Russia’s Medvedev suggests Ukrainian ports will be hit again

By Andrew Osborn

MOSCOW (Reuters) – Former Russian President Dmitry Medvedev on Saturday suggested Moscow would launch more strikes against Ukrainian ports in response to Kyiv’s attacks on Russian ships in the Black Sea, and threatened to hand Ukraine “an ecological catastrophe”.

Medvedev, who is deputy chairman of Russia’s Security Council, a body chaired by President Vladimir Putin, spoke after Ukrainian sea drone attacks on a Russian warship in the port of Novorossiysk, and against a tanker near Crimea, which Russia annexed from Ukraine in 2014.

Putin chaired a meeting of the Security Council on Friday which Medvedev attended following the attack on Novorossiysk, in which the Olenegorsky Gornyak, a Russian Navy landing ship, was reported to have been badly damaged.

“Scumbags and freaks understand only cruelty and force. Apparently, the strikes on Odesa, Izmail, and other places were not enough for them,” Medvedev said in a post on his official social media accounts.

Russia has in recent weeks targeted the Black Sea port of Odesa, where the Ukrainian Navy is headquartered, and Izmail, Ukraine’s main inland port across the Danube River from Romania, damaging port infrastructure and grain facilities.

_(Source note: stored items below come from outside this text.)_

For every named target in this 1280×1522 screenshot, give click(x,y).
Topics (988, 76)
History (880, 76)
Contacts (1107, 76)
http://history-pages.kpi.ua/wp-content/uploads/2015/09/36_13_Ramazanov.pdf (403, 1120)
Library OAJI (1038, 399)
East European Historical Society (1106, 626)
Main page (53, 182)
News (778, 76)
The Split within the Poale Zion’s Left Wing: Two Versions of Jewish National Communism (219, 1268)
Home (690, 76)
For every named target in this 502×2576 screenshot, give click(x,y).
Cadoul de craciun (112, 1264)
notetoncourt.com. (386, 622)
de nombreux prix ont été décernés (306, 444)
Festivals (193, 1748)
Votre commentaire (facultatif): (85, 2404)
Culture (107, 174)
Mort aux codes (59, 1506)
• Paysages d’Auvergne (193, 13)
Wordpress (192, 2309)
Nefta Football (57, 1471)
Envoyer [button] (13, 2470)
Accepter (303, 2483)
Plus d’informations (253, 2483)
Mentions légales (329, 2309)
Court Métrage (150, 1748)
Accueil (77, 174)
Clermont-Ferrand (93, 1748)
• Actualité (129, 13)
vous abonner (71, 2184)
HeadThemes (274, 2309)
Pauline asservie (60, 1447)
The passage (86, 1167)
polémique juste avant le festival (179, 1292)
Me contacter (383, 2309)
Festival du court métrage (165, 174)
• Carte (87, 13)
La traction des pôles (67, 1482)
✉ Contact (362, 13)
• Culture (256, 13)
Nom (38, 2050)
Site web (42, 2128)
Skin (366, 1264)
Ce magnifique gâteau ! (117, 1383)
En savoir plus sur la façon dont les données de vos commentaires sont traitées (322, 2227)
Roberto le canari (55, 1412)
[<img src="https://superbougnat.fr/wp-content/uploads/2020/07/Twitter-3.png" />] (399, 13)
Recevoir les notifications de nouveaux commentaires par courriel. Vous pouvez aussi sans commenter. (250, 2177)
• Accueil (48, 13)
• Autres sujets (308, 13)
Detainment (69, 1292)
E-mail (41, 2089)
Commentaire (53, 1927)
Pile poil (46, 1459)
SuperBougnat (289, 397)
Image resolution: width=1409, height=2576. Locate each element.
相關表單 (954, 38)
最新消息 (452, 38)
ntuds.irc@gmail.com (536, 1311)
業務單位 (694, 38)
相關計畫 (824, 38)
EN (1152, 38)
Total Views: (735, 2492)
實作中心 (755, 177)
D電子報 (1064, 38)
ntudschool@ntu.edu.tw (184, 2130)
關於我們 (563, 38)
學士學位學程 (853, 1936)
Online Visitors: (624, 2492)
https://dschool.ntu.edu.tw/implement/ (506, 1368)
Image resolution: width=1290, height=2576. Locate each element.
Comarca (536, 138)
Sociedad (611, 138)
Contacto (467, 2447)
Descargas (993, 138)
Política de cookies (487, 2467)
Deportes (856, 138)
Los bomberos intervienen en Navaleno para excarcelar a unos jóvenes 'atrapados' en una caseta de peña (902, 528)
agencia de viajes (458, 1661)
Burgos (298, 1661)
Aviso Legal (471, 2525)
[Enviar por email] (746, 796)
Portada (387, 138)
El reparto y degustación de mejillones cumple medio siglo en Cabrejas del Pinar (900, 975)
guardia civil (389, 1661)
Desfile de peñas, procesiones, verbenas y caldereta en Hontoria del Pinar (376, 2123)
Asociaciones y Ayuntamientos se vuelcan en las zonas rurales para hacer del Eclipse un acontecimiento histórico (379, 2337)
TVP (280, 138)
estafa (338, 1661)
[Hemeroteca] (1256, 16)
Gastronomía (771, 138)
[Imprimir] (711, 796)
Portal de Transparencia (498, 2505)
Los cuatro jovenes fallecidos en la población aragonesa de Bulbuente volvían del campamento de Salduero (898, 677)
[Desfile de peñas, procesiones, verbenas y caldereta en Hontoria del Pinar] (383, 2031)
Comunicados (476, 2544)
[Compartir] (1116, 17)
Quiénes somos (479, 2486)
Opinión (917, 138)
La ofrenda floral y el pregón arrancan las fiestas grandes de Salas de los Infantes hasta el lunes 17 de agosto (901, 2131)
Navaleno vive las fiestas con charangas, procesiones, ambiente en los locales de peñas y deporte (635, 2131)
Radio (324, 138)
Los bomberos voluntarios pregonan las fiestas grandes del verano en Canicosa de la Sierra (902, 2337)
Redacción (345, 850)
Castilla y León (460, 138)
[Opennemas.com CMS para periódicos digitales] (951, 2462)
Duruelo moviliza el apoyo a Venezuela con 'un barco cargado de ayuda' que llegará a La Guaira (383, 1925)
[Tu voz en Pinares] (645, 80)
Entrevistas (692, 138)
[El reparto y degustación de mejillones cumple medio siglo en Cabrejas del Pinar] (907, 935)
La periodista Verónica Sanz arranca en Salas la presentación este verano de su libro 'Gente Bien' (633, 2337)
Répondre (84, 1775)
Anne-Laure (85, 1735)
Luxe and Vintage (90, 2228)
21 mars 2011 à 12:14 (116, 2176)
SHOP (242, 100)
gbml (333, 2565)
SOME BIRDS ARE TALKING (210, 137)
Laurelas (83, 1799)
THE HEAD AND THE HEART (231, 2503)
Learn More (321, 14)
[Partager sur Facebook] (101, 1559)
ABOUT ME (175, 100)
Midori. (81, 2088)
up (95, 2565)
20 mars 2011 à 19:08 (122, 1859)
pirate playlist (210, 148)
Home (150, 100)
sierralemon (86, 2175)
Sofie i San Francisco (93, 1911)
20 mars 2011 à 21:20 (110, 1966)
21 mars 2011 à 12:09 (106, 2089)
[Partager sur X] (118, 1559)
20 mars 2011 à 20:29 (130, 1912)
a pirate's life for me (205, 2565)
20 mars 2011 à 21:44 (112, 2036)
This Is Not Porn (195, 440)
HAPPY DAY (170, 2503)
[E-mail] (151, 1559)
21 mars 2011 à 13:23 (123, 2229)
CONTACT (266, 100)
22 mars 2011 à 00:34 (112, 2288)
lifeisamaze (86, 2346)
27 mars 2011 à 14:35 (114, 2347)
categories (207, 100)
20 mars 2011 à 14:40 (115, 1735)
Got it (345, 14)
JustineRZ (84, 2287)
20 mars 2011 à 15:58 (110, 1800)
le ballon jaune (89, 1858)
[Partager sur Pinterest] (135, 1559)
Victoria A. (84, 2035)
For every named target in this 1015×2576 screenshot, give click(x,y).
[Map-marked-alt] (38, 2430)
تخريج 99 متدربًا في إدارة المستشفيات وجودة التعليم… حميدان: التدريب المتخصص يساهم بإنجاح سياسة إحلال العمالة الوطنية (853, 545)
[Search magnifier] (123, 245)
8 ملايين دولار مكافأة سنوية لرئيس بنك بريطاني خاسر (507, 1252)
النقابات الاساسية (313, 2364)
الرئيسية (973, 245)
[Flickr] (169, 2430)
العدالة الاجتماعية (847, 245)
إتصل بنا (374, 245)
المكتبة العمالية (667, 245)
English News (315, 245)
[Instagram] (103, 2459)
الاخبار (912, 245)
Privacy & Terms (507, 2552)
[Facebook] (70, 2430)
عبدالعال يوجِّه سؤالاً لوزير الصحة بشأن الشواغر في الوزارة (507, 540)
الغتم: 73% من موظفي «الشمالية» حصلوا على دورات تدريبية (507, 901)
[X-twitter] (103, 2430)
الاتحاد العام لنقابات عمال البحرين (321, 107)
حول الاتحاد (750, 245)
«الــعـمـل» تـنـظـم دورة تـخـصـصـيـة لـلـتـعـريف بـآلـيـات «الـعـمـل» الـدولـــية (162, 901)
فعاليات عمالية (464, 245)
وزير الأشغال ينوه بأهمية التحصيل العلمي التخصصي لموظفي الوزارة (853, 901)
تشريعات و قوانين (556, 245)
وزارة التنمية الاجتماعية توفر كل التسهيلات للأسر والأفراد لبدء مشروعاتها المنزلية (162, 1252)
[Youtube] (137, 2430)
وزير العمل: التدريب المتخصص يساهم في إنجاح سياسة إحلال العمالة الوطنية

Moscow, which last month withdrew from a deal that had allowed Ukraine to safely export its grain via the Black Sea, began the port attacks after a Ukrainian strike on the bridge which links Russia with Crimea, killing the parents of a teenage girl and causing serious damage.

The United Nations and some Western and African countries have urged Russia to return to the grain deal, something Moscow has said it will only do if and when an agreement designed to facilitate the export of Russian grain and fertilisers is implemented.

Medvedev suggested retaliatory Russian strikes against Ukraine for its sea drone attacks could end any chances of reviving the grain deal.

“If the Kyiv scum want to create an ecological disaster in the Black Sea, they should get one on the part of their territory that will soon fall to Poland and that will stink for centuries after that,” said Medvedev.

“That will be the final judgement for them on the grain deal.”

It was not clear what kind of ecological disaster Medvedev was referring to. Top Russian security officials have suggested, without providing evidence, that Polish troops will be deployed to western Ukraine at some point, while Russia will hold on to and expand the territory it has unilaterally annexed in the south and east of Ukraine.

Kyiv, which is carrying out a counteroffensive, says it remains committed to retaking all of its territory, including Crimea.